We face a climate and nature crisis, yet this Government are not on track to meet their fourth or fifth carbon budgets and have failed on almost all the global targets to reverse losses in wildlife and the natural environment by 2020. We needed the gracious Speech to offer up new plans to deliver for our environment, protect our rights to environmental justice and ensure that all of government aligns with climate and biodiversity goals.
Despite some welcome steps, the gracious Speech is not sufficiently transformational. The Environment Bill should include a legally binding target to halve the decline of biodiversity by 2030. Doing so will drive action across government to restore nature and encourage other nations to raise their nature ambitions in advance of COP 15. Your Lordships must amend the Bill to include such a target and to strengthen measures to tackle waste and to improve resource efficiency and air and water quality, if we are to deliver the scale of environmental improvements that future generations need.
This Defra Bill also risks being undermined by other departmental plans, as other noble Lords have mentioned. The planning system should create great places for people to live and contribute to nature recovery, but the Project Speed planning proposals and recent decisions on extending permitted development rights and excluding major infrastructure proposals from biodiversity net gain run counter to that. The Government must do far better in encouraging co-ordination between departments to deliver climate and biodiversity goals.
The Queen’s Speech comes at a time when the clock is ticking for environmental action to protect our planet. All of us, not just the Government, must act. As citizens, we must transform how we travel, what we eat and how we heat our homes—in short, live sustainable lifestyles. Some 59% of the measures in the climate change committee’s recent pathway for the sixth carbon budget contain some element of societal behavioural change. Securing those changes requires public engagement, yet the one climate assembly in the UK to build consensus on how to do that was initiated not by the Government but by six Select Committees in the House of Commons.
The Government must provide more opportunities for participation in environmental decision-making alongside better education and communication. Doing so is part and parcel of delivering our right to environmental justice. Worryingly, the Queen’s Speech points in three ways to a Government determined to undermine that right—a right established in the Aarhus convention, to which the UK is a signatory.
First, as proposed, the office for environmental protection, which will hold public bodies to account on environmental law, is insufficiently independent of the Government and has limited remedies, including no powers to fine.

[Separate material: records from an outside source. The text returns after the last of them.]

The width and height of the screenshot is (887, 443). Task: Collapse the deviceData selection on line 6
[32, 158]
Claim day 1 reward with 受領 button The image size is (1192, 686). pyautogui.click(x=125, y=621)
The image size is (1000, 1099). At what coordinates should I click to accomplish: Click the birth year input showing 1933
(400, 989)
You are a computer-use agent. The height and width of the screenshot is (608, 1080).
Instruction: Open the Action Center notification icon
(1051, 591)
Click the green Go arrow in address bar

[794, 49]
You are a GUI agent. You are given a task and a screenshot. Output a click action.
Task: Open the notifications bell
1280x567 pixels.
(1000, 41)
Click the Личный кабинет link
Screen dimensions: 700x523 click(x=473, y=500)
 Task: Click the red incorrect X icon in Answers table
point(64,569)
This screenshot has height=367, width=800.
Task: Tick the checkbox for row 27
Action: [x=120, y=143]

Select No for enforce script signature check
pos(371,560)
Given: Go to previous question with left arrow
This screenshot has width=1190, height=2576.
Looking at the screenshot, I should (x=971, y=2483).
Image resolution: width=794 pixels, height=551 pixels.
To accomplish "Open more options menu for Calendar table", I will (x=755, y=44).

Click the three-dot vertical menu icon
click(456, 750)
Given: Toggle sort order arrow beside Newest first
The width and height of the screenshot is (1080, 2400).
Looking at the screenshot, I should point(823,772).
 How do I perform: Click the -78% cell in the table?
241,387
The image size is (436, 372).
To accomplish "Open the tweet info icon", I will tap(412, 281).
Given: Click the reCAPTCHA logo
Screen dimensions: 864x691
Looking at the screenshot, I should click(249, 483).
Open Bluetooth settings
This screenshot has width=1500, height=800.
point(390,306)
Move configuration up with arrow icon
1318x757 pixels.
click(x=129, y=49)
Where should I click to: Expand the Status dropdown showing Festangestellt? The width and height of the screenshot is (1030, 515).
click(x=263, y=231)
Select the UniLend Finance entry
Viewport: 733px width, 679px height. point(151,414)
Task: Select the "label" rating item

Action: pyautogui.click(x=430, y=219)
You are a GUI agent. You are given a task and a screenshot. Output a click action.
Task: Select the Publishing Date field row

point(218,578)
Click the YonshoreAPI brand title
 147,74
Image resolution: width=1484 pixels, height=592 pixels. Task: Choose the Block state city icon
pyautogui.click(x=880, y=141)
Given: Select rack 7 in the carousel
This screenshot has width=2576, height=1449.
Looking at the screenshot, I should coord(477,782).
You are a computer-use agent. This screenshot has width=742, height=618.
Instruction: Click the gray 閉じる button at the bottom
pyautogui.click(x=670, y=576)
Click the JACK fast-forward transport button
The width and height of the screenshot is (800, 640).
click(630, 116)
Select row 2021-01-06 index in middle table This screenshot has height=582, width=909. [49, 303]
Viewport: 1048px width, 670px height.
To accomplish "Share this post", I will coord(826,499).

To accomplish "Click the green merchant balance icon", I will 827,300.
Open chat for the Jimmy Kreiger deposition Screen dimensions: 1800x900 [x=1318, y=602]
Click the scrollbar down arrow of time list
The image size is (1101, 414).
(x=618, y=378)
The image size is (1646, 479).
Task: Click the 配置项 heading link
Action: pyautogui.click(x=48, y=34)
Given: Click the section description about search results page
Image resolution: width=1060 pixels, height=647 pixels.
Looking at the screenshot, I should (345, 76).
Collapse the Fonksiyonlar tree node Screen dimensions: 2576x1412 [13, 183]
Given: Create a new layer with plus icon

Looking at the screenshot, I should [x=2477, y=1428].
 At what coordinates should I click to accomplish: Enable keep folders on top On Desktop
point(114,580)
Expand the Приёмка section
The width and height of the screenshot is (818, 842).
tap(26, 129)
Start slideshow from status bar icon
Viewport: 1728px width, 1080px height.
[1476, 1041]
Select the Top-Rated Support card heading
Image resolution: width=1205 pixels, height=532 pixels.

This means that we have weaker sanctions to hold the Government to account now than when we were members of the European Union. I wish the body well, but it is even blocked from advising the Government on planning proposals contrary to environmental legislation in the way that the climate change committee did so effectively recently on the impacts of allowing a new coal mine in Cumbria.
Secondly, the Police, Crime, Sentencing and Courts Bill proposes measures that could curtail peaceful environmental protest, despite the police already having powers to limit protest to ensure safety, as my noble friend Lady Miller rightly said.
Thirdly, the judicial review Bill could neuter environmental groups seeking to hold the Government to account. Only last week, three climate activists applied for a judicial review to challenge the Government’s support for continued North Sea oil and gas production. Maintaining the right of citizens to challenge the Government of the day to deliver the climate and environmental goals that we must deliver is a fundamental cornerstone of British democracy.
The threats in this Queen’s Speech to our right to environmental justice, alongside insufficiently transform-ational initiatives to deliver for our environment, show a Government not yet fully committed to putting climate and biodiversity goals at the heart of all their agendas.